Data to examine »
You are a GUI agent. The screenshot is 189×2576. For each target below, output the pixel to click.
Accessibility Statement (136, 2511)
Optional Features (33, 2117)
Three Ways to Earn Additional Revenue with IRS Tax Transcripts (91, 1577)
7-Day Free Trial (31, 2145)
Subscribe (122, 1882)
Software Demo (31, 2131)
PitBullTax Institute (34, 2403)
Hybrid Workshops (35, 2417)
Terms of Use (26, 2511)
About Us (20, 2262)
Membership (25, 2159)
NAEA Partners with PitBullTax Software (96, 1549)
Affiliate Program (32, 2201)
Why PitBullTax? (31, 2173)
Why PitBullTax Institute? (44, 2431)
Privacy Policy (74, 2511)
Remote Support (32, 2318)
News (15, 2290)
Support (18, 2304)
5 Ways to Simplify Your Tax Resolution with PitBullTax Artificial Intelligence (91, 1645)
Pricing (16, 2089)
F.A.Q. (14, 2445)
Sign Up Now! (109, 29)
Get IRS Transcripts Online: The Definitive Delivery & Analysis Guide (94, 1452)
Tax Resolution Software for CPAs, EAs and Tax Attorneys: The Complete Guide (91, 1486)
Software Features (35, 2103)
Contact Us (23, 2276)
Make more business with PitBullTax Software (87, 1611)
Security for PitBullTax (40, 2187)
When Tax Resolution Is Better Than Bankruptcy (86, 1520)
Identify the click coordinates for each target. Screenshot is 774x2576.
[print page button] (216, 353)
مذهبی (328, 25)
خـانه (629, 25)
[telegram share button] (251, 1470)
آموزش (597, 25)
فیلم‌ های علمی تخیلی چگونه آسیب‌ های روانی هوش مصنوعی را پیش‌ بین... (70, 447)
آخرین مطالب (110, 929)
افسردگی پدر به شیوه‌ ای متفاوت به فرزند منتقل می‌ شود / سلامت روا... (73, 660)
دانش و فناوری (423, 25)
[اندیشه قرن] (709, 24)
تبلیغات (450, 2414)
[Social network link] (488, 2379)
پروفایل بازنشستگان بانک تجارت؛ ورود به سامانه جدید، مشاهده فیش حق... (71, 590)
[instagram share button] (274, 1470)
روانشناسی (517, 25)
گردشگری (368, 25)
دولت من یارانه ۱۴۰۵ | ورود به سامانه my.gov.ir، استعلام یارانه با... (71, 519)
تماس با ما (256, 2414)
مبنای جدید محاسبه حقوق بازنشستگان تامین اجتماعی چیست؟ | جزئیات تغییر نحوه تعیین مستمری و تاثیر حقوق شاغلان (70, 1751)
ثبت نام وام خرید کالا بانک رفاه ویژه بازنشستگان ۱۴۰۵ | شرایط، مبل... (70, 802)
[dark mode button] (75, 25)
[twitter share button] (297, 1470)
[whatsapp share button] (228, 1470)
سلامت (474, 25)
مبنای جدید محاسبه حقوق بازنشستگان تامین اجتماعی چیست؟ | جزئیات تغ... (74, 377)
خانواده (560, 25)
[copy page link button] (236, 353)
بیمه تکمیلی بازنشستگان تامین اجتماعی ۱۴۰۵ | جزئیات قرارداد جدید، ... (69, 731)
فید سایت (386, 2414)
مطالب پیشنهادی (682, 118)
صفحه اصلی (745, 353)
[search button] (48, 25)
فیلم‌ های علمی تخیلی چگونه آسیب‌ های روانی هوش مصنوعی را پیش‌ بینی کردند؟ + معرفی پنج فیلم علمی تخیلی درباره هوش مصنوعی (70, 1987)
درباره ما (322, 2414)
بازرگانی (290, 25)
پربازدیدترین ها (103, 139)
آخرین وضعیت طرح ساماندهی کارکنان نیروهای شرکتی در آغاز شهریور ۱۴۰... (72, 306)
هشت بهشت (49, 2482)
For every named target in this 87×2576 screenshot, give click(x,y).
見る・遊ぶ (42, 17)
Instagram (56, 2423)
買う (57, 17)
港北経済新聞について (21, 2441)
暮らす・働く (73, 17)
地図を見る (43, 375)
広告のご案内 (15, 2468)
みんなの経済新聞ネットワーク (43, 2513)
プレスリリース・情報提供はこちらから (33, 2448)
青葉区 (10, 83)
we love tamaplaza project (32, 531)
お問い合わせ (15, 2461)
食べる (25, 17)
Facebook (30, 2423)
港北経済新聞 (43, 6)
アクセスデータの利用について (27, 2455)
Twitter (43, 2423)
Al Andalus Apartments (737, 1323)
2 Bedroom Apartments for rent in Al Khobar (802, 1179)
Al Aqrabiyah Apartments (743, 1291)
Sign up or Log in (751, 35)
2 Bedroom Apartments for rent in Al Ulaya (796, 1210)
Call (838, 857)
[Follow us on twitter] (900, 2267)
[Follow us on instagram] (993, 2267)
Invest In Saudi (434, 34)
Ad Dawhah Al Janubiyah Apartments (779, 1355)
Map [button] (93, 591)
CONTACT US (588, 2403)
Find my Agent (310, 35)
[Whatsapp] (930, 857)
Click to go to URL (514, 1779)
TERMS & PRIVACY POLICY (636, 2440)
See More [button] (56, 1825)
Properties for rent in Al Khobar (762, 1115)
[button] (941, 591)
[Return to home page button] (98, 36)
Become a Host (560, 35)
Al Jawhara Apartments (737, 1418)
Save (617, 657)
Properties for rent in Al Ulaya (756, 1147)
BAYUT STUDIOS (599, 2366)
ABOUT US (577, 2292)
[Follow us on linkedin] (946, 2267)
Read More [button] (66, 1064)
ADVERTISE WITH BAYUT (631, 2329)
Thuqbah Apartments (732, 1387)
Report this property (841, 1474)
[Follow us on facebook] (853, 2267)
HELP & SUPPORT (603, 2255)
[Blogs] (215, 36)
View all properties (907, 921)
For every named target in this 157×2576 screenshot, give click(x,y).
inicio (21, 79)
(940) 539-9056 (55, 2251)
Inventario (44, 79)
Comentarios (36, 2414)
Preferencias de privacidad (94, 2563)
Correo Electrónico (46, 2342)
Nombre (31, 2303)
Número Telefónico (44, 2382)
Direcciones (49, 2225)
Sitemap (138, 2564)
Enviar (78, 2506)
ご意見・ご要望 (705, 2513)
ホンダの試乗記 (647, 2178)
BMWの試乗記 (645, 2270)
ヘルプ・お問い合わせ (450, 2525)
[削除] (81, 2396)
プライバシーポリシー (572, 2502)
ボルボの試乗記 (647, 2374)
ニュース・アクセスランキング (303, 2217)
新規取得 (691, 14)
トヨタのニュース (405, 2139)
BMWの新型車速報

Exercise prompt » From the entries above, give again exactly the lines running from the line with "[Follow us on twitter] (900, 2267)" to the line with "Al Jawhara Apartments (737, 1418)"; include both of those lines.

Your response »
[Follow us on twitter] (900, 2267)
[Follow us on instagram] (993, 2267)
Invest In Saudi (434, 34)
Ad Dawhah Al Janubiyah Apartments (779, 1355)
Map [button] (93, 591)
CONTACT US (588, 2403)
Find my Agent (310, 35)
[Whatsapp] (930, 857)
Click to go to URL (514, 1779)
TERMS & PRIVACY POLICY (636, 2440)
See More [button] (56, 1825)
Properties for rent in Al Khobar (762, 1115)
[button] (941, 591)
[Return to home page button] (98, 36)
Become a Host (560, 35)
Al Jawhara Apartments (737, 1418)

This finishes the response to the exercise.